Compositing one image onto another is a pretty regular task for Photoshop users. The tools Photoshop has make that task quite an easy one to accomplish, but not necessarily one that is accomplished well.
One of the key elements any Designer or Photographer can use to make a composite image look more true is the images shadows. Get them right and the jobs well on the way, get them wrong and it’s going to be obvious. Miss them out completely and your up for a place in a Photoshop Disasters Blog somewhere.
In this article I am going to introduce you to a simple yet effective method to add shadows to a composited image.
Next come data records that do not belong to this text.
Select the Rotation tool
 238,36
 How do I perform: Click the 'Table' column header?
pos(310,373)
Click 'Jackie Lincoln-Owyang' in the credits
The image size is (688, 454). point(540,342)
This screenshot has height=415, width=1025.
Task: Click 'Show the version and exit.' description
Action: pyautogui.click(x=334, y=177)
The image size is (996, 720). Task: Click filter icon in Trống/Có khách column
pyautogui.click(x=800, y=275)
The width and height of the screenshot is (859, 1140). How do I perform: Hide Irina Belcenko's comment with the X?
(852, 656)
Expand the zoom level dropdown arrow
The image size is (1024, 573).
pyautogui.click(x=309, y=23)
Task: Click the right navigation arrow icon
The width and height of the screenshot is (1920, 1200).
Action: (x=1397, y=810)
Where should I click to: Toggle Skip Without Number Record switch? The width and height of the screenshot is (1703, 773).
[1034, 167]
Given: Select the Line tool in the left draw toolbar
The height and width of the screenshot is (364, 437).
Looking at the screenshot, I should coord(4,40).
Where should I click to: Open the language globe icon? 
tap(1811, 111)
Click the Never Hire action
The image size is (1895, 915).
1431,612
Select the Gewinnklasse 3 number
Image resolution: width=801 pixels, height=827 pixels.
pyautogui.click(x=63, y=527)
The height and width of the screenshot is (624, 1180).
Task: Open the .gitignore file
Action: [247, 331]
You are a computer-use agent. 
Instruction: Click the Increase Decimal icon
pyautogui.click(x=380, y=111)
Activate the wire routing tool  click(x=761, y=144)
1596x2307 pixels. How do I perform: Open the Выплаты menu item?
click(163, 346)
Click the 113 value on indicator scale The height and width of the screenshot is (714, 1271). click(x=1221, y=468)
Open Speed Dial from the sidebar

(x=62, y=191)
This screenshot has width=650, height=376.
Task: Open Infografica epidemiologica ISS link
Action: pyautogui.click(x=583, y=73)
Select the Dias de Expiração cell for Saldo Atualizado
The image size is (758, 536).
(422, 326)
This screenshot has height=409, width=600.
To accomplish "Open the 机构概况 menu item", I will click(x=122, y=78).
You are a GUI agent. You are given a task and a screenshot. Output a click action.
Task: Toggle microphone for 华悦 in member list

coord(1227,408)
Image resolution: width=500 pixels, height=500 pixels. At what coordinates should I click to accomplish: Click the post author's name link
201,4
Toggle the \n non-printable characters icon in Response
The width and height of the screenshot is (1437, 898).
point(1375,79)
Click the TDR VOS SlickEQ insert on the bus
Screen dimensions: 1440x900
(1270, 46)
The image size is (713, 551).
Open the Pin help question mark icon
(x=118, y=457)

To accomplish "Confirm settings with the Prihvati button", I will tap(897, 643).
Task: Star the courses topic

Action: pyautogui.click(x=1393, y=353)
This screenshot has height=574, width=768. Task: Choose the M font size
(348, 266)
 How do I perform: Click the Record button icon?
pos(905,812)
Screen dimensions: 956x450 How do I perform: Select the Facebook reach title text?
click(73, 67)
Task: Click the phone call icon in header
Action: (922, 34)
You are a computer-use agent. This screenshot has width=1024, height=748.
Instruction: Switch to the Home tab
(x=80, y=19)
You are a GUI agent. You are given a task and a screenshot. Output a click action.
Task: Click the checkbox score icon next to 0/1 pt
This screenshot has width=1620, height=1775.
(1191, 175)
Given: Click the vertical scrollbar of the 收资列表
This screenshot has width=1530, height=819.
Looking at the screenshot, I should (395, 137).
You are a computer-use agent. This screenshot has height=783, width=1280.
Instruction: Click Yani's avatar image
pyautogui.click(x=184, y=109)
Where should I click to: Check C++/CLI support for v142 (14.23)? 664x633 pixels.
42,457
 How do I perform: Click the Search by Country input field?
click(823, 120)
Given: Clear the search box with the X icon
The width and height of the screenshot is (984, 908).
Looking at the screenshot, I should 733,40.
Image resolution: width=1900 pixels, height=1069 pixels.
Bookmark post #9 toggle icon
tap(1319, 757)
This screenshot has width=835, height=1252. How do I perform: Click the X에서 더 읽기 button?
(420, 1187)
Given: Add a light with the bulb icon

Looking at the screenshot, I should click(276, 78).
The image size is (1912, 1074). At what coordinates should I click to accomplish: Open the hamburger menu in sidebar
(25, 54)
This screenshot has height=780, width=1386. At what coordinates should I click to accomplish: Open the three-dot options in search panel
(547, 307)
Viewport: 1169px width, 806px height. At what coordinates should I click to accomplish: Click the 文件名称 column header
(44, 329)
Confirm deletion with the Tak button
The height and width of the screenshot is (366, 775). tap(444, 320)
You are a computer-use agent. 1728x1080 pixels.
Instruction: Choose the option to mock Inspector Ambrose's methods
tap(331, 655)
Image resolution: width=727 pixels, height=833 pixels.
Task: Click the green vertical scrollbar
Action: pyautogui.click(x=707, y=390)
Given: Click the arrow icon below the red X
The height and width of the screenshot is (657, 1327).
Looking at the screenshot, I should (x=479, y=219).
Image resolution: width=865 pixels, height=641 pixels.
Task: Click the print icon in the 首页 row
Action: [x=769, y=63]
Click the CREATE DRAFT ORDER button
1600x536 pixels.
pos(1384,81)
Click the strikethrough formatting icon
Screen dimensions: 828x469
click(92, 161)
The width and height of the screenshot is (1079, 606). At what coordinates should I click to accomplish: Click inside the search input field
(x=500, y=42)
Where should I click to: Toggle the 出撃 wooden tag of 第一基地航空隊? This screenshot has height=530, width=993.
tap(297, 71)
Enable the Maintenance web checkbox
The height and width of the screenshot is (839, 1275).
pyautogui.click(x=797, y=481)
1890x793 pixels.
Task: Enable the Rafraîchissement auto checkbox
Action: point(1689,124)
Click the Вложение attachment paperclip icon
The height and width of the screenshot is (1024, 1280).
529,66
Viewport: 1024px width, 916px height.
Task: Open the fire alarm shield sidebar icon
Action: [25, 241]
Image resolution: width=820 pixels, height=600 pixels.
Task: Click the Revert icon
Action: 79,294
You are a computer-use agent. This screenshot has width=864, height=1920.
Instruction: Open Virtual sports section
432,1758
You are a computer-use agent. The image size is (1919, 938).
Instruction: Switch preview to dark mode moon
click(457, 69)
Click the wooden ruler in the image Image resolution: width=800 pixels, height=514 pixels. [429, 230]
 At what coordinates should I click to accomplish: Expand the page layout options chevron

Select the image that is to be composited. Here, I have selected an image of someone running. With the Magnetic Lasso tool, click around the object you want to keep. When done, select Layer > Layer Mask > Reveal Selection or press the Add Layer Mask button. To tidy up the mask, choose Select > Refine Mask (Option-Command-R). Try to make it as neat an edge as possible by changing the Smooth and Feather values.
Drag the masked image onto the Background image to create a composited image.
Use Free Transform (Command-T) to size the image to scale. If the image looks too sharp for the background, which it probably will, open the Properties Panel and set the Masks Feather to perhaps 0.2/0.3 px. It should look a little softer.
Next go to Image > Adjustments > Match Color. Use this feature to make the colors of the masked layer better match the Background.
Set the Source: to the original Background file, and the Layer: to Layer 1. Use the Image Options such as Luminance, Color Intensity and Fade to refine the color match until you are satisfied they match, and appear to share the same light source.
Add a new layer to the Layers Panel (Shift-Command-N) and name it “Shadow”.
Drag the layer between the background and Mask layers like so.
Keep the Shadow Layer Selected, hold down the Command key and click on the Mask Thumbnail on the layer above.
This will re-load the selection that was used to create the mask.
Fill the selection on the Shadows layer (Shift-F5).
Choose 50% Grey with a Normal Blending Mode and 100% Opacity. Then press Command - D to deselect.
Choose Edit > Transform > Distort to create the illusion of the shadow being cast. Start by moving the Anchor Point to the position where the shadow meets the subject. In my case thats at the sole of the foot connecting with the ground.
Drag the position of the upper left and right points of the transformation editor until your shadow fits in with the image. TIP: Use the shadows that are already on the Background as a guide.
Change the Blend Mode of the Shadow layer to Color Burn.
Some people prefer Multiply, but I like the Color Burn effect.
Shadows are a little denser closer to the subject. We can do the same using the Burn Tool O. Set the Burn Tool to Hardness: 20%, Range: Shadow and Exposure: 50%.
Use the Burn Tool to gently darken the Shadow closer to the subject, making it appear a little denser.
Lastly, to create a sense of distance, and also to create the illusion of ambient light, apply a gentle Blur effect to the Shadow layer.
I’ve added a Gaussian Blur set to 1.9 pixels. You might also find that a small adjustment to the Opacity of the Shadow layer helps complete the look. I’ve chosen Opacity 76%.
And there you have it, a simple yet effective way to create shadows on a composited image.